3. Lowers blood pressure
The beta-glucan in oats work in favor of blood pressure, by helping to reduce cholesterol. Oats also have antioxidants which work with vitamin C in the body to prevent “LDL oxidation,” helping protect against free radicals. So go ahead, sip on OJ with your oats.
4. Lowers blood sugar
5. Being a powerhouse of nutrients
6. Rich in antioxidants: Whole oats are high in antioxidants and beneficial plant compounds called polyphenols, which can help boost your heart, brain, and digestion. Most notable is a unique group of antioxidants called avenanthramides—which are almost solely found in oats—and may help lower blood pressure.
7. Good for your skin
Oats and oatmeal offers an arsenal of skin benefits. For one, oats contains vitamin E, zinc, and silica—a killer combo for strong, eczema-free skin. When applied topically, oats can help reduce itch and irritation. Time to add Jonathan Van Ness’s, very easy-to-DIY face mask with oatmeal (and Manuka honey) to your skincare routine.
8. Immune protection
The beta-gluten fiber has been shown to help neutrophils—which function as the body’s armor—travel to the site of an infection more quickly and fight off bacteria found there.
Put all these perks together and you’ve got a lot of bang for your bowl.
Here’s how the make the yourself the ultimate bowl of oats:
“Part of oatmeal’s appeal is how many different ways you can make it—and how many other protein-packed ingredients you can add to it,” says Keri Gans, M.S., R.D.N., certified yoga instructor and owner of Keri Gans Nutrition. (She loves oatmeal so much that she has it for breakfast every single day.) “It’s basically a healthy vehicle for other healthy foods.”
In case you need a refresher on how to make instant oatmeal, here’s how: In the microwave, add oats to a liquid (like water, milk, or macadamia milk) in a ratio of 1:2. Microwave on high for 60 to 90 seconds. To make it on the stove, bring your liquid to a boil, then reduce heat and stir in oats. Stir for one minute, and allow oats to cool for two minutes. That’s your blank canvas.
Then, you can opt to make a sweet or savory version, based on the toppings and add-ins. Miso, scallions, and sesame oil make a savory, gut-approved dish, while maple chia overnight oatmeal with almond butter makes a killer sweet morning treat. The combos are limitless, but Moreno recommends adding at least one protein (like protein powder, yogurt, cottage cheese, egg, or dairy milk) and one fat (like nut better, nuts, avocado, or butter) for a well-rounded meal.
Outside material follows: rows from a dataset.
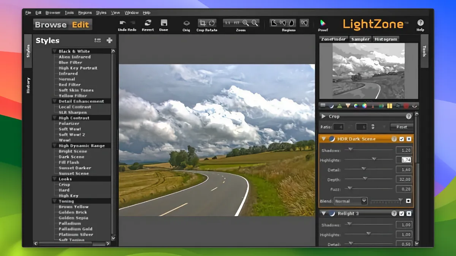Switch to the Histogram tab

(x=385, y=39)
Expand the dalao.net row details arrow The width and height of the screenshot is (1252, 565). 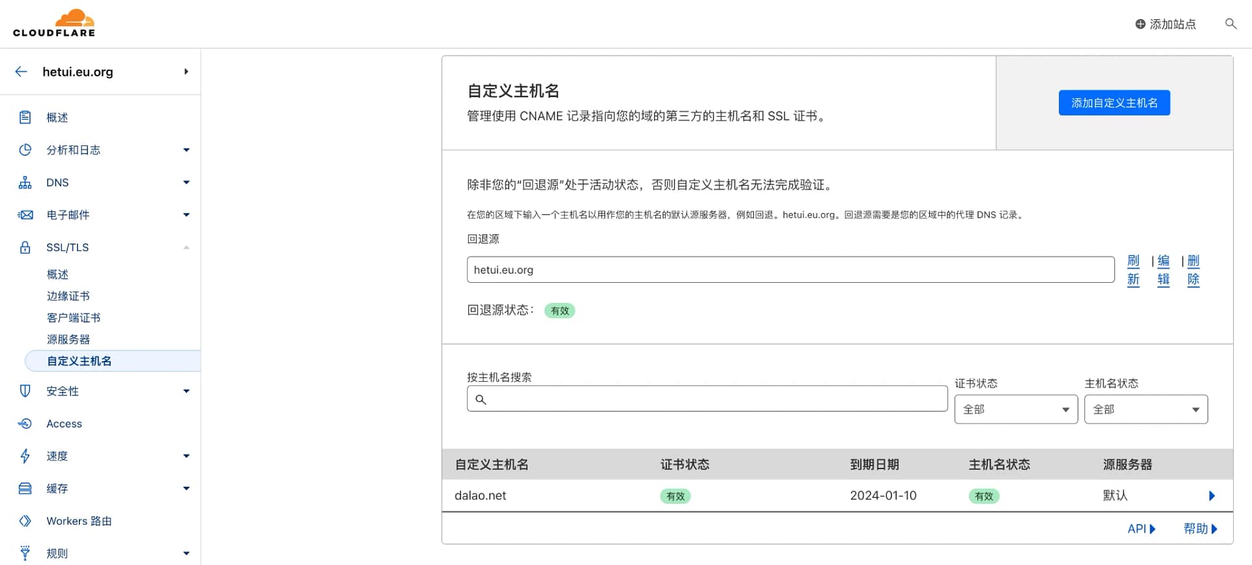(x=1212, y=496)
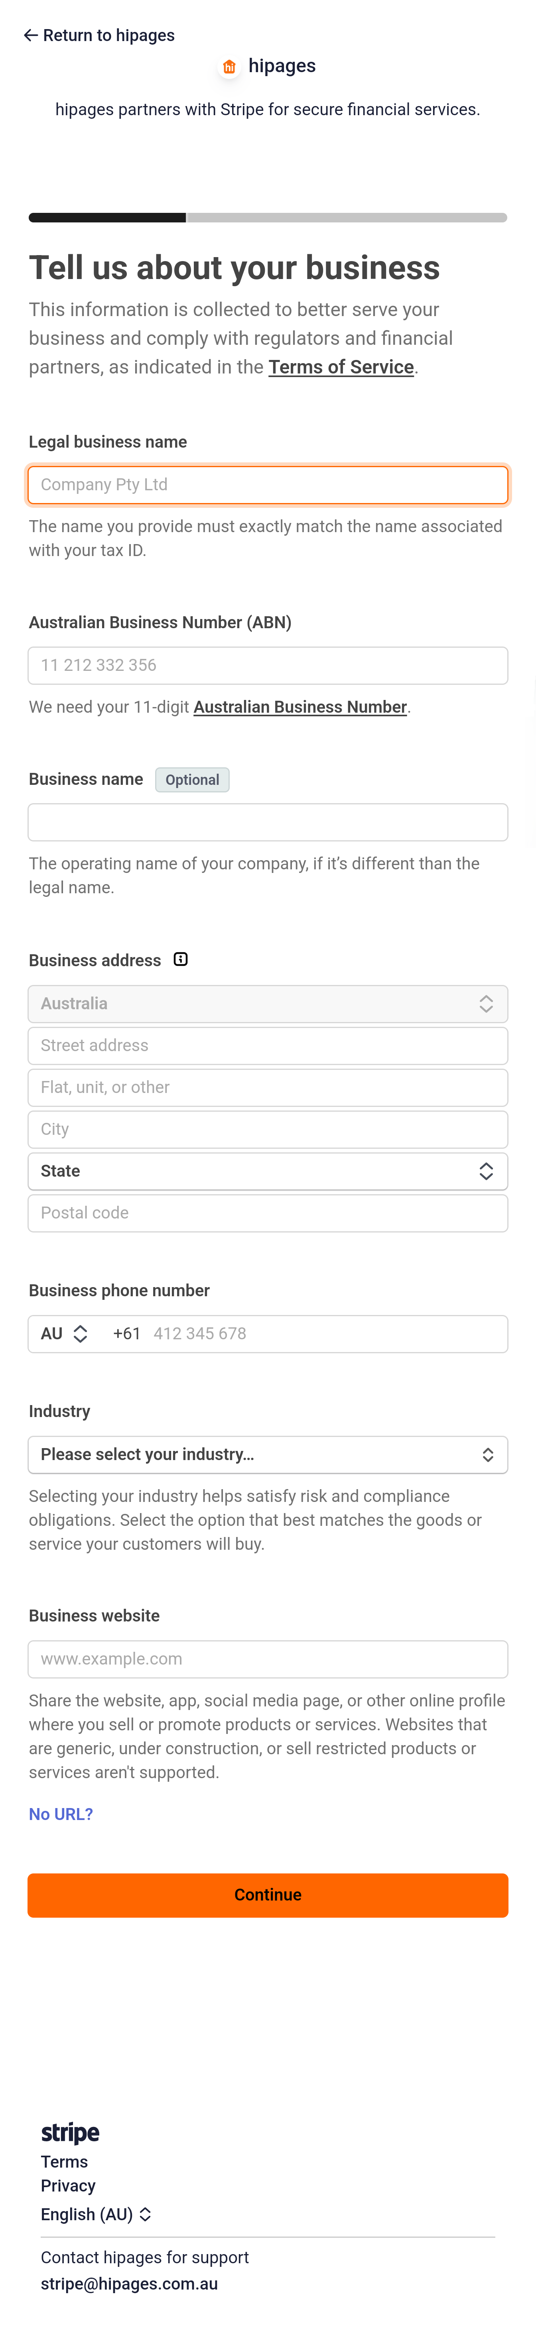Open the Terms of Service link
Viewport: 536px width, 2339px height.
(x=341, y=367)
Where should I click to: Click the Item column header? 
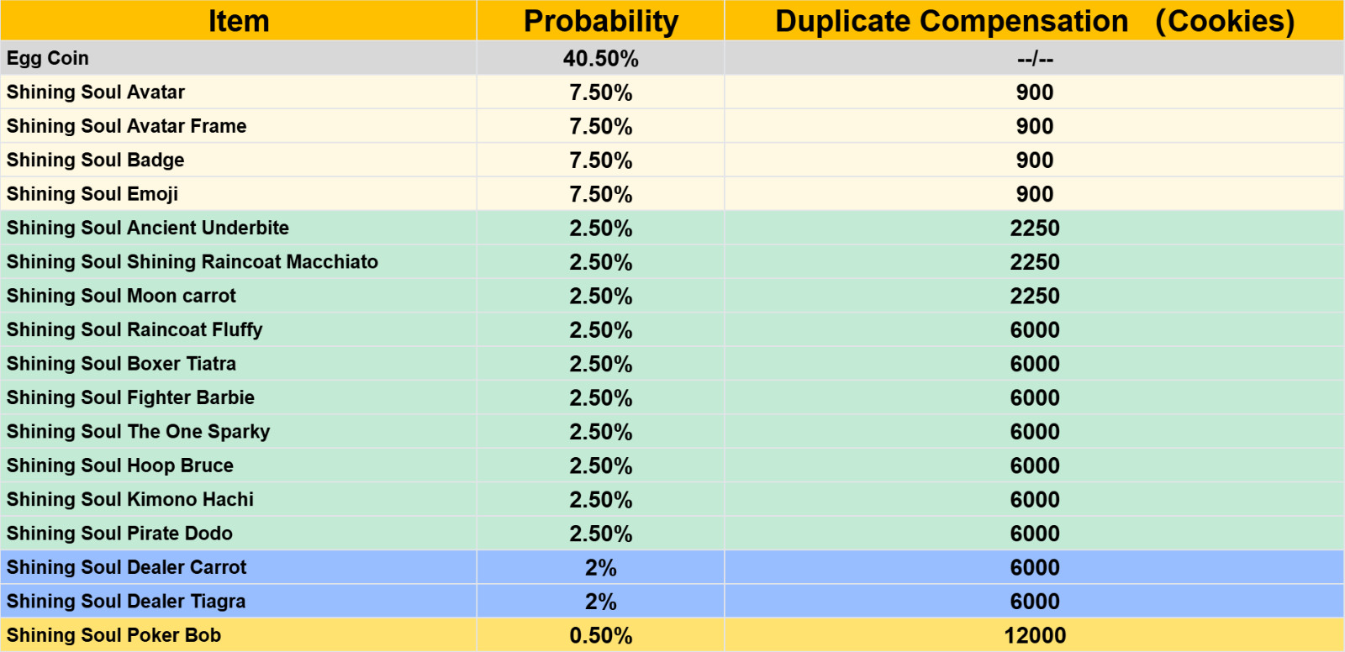point(239,20)
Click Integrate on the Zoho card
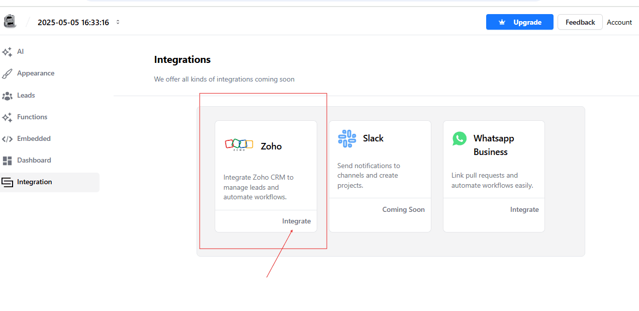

Because oatmeal is so healthy, you can try a new combo every morning (or night!) knowing that you’re giving your body a health-boost. And when you run out combos, try this macadamia milk porridge with blueberry lemon jam.
Blueberry Lemon Syrup
2 cups frozen blueberries, rinsed under warm water
Zest of 1 small lemon
1 Tbsp chia seeds
1. On low-heat, cook the buckwheat or oats with the nut milk for about five to ten minutes, until done.
2. As this is cooking, heat the blueberries and lemon on medium until it starts to bubble, about five minutes.
3. Stir in the chia seeds and let sit for about five minutes.
4. Top the warm jam onto your porridge and enjoy!
If you’re an oatmeal lover, good news: it’s safe to eat this breakfast everyday, if you want. (Of course there’s plenty of other healthy breakfasts to consider, too.) By varying the toppings and spices you mix in, you can make your oatmeal taste different so it’s not just the same old bowl on repeat every day. This is another case for playing with your food is definitely encouraged—have fun switching it up!